TASK INSTRUCTIONS: Even where a line looks wrong, copy it exactly and include every entry.

Recorded data
+++
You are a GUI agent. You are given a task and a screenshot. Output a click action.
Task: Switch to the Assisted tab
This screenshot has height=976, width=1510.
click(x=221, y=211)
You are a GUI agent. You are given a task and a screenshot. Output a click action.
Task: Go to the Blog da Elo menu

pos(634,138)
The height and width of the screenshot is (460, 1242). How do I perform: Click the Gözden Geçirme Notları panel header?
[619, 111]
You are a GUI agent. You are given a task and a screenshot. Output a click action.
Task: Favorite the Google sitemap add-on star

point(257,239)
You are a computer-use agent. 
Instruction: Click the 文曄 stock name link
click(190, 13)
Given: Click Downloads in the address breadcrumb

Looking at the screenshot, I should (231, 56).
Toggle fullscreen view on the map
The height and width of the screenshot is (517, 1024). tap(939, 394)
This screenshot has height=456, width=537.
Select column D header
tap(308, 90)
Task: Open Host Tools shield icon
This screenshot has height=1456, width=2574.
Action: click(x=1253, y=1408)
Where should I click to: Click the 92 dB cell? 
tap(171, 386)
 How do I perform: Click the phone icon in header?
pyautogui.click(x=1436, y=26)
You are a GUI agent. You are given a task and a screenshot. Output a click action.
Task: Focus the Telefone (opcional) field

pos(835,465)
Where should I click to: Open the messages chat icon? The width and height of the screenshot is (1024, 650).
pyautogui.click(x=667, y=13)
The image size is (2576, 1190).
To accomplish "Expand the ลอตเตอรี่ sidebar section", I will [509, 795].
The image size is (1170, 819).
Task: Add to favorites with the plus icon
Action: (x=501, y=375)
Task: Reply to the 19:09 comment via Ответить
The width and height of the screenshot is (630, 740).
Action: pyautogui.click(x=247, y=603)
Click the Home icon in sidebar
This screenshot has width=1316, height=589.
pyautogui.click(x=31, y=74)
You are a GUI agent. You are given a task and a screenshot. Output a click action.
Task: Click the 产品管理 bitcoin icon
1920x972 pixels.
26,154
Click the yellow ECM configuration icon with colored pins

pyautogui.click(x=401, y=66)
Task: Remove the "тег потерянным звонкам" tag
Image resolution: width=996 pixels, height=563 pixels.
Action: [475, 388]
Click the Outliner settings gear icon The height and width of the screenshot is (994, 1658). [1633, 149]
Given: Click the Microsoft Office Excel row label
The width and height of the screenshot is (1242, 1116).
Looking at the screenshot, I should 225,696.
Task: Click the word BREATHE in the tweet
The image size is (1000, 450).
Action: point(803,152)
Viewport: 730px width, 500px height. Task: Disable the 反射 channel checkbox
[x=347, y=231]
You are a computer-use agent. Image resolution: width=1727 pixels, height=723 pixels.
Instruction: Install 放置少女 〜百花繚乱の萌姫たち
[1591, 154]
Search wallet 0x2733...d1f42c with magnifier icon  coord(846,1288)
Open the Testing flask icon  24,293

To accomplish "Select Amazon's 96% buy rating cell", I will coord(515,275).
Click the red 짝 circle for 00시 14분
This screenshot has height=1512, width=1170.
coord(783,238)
+++
FINISHED TASK:
You are a GUI agent. You are given a task and a screenshot. Output a click action.
Task: Switch to the Assisted tab
This screenshot has height=976, width=1510.
click(x=221, y=211)
You are a GUI agent. You are given a task and a screenshot. Output a click action.
Task: Go to the Blog da Elo menu

pos(634,138)
The height and width of the screenshot is (460, 1242). How do I perform: Click the Gözden Geçirme Notları panel header?
[619, 111]
You are a GUI agent. You are given a task and a screenshot. Output a click action.
Task: Favorite the Google sitemap add-on star

point(257,239)
You are a computer-use agent. 
Instruction: Click the 文曄 stock name link
click(190, 13)
Given: Click Downloads in the address breadcrumb

Looking at the screenshot, I should (231, 56).
Toggle fullscreen view on the map
The height and width of the screenshot is (517, 1024). tap(939, 394)
This screenshot has height=456, width=537.
Select column D header
tap(308, 90)
Task: Open Host Tools shield icon
This screenshot has height=1456, width=2574.
Action: click(x=1253, y=1408)
Where should I click to: Click the 92 dB cell? 
tap(171, 386)
 How do I perform: Click the phone icon in header?
pyautogui.click(x=1436, y=26)
You are a GUI agent. You are given a task and a screenshot. Output a click action.
Task: Focus the Telefone (opcional) field

pos(835,465)
Where should I click to: Open the messages chat icon? The width and height of the screenshot is (1024, 650).
pyautogui.click(x=667, y=13)
The image size is (2576, 1190).
To accomplish "Expand the ลอตเตอรี่ sidebar section", I will [509, 795].
The image size is (1170, 819).
Task: Add to favorites with the plus icon
Action: (x=501, y=375)
Task: Reply to the 19:09 comment via Ответить
The width and height of the screenshot is (630, 740).
Action: pyautogui.click(x=247, y=603)
Click the Home icon in sidebar
This screenshot has width=1316, height=589.
pyautogui.click(x=31, y=74)
You are a GUI agent. You are given a task and a screenshot. Output a click action.
Task: Click the 产品管理 bitcoin icon
1920x972 pixels.
26,154
Click the yellow ECM configuration icon with colored pins

pyautogui.click(x=401, y=66)
Task: Remove the "тег потерянным звонкам" tag
Image resolution: width=996 pixels, height=563 pixels.
Action: [475, 388]
Click the Outliner settings gear icon The height and width of the screenshot is (994, 1658). [1633, 149]
Given: Click the Microsoft Office Excel row label
The width and height of the screenshot is (1242, 1116).
Looking at the screenshot, I should 225,696.
Task: Click the word BREATHE in the tweet
The image size is (1000, 450).
Action: point(803,152)
Viewport: 730px width, 500px height. Task: Disable the 反射 channel checkbox
[x=347, y=231]
You are a computer-use agent. Image resolution: width=1727 pixels, height=723 pixels.
Instruction: Install 放置少女 〜百花繚乱の萌姫たち
[1591, 154]
Search wallet 0x2733...d1f42c with magnifier icon  coord(846,1288)
Open the Testing flask icon  24,293

To accomplish "Select Amazon's 96% buy rating cell", I will coord(515,275).
Click the red 짝 circle for 00시 14분
This screenshot has height=1512, width=1170.
coord(783,238)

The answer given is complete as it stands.